* [What is required] Can the lines below, from the one that holds "Image resolution: width=307" to the very end, be echoed exactly, with both ends included and no pictures?

[Pixel coordinate grounding data]
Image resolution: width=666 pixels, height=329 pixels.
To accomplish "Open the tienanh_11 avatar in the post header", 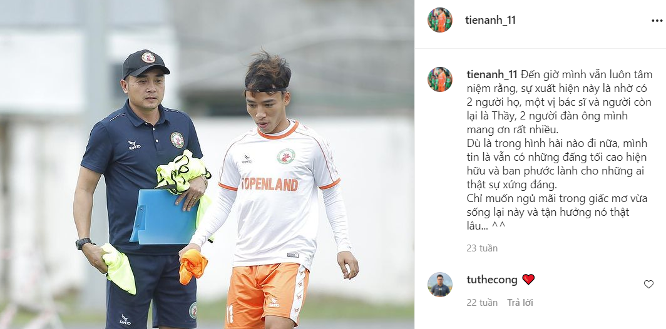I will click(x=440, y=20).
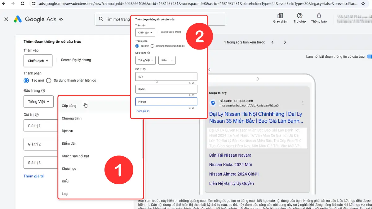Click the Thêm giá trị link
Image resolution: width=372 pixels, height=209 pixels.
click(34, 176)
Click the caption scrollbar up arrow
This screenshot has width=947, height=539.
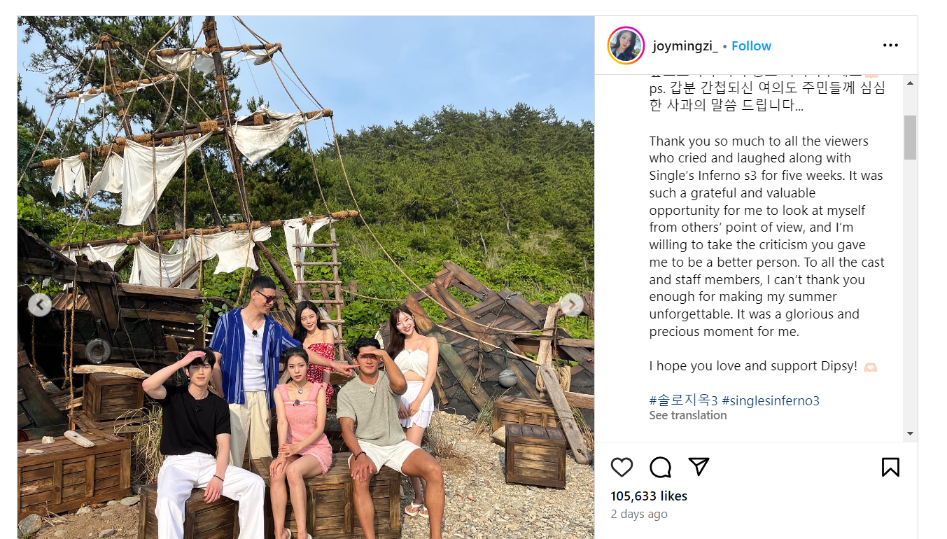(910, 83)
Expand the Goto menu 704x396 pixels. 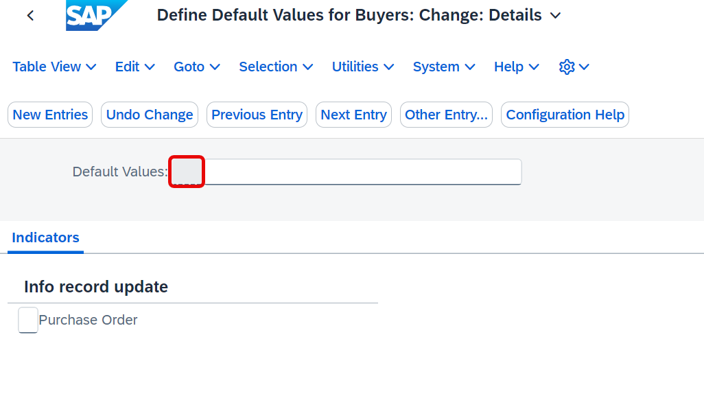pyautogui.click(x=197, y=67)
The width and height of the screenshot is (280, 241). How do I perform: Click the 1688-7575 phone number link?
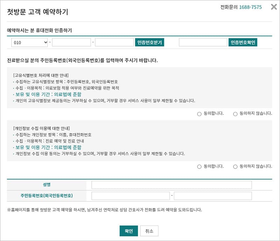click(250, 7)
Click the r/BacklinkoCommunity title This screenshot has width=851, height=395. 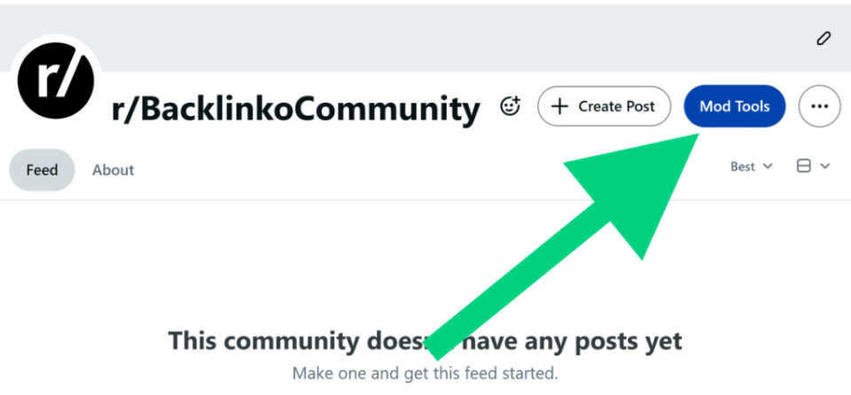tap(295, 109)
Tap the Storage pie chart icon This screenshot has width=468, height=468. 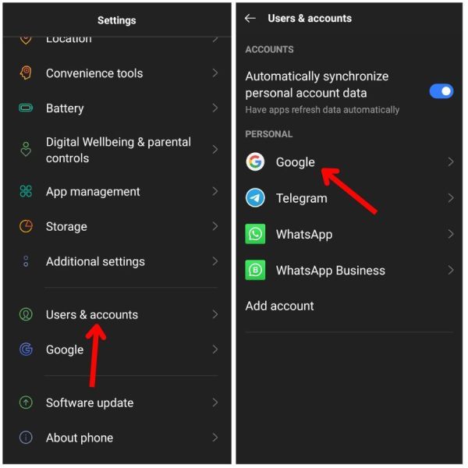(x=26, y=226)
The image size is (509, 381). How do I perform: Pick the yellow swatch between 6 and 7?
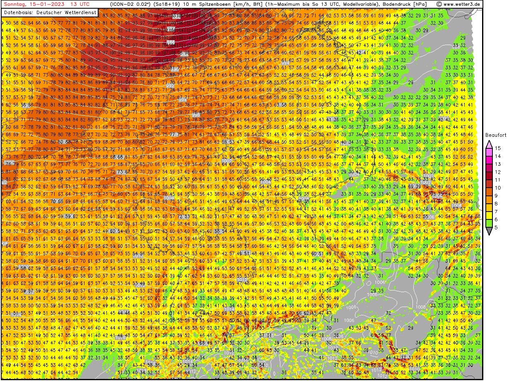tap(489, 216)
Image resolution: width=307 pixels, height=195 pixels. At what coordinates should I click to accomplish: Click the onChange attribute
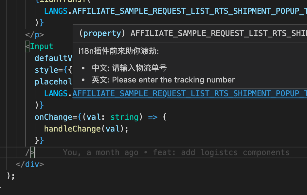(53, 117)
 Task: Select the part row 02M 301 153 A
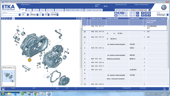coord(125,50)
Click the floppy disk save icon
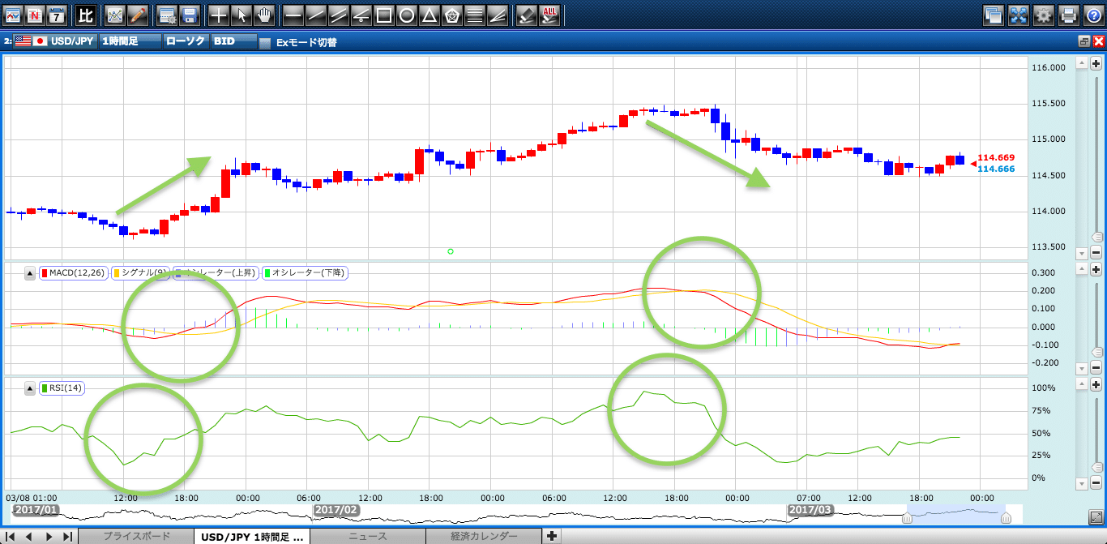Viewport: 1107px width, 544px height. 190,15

* [Task answer]
Image resolution: width=307 pixels, height=195 pixels. At what coordinates should I click to accomplish: Click the onChange attribute
(53, 117)
 Task: Select the part row 02M 301 153 A
coord(125,50)
Click the floppy disk save icon
Viewport: 1107px width, 544px height. 190,15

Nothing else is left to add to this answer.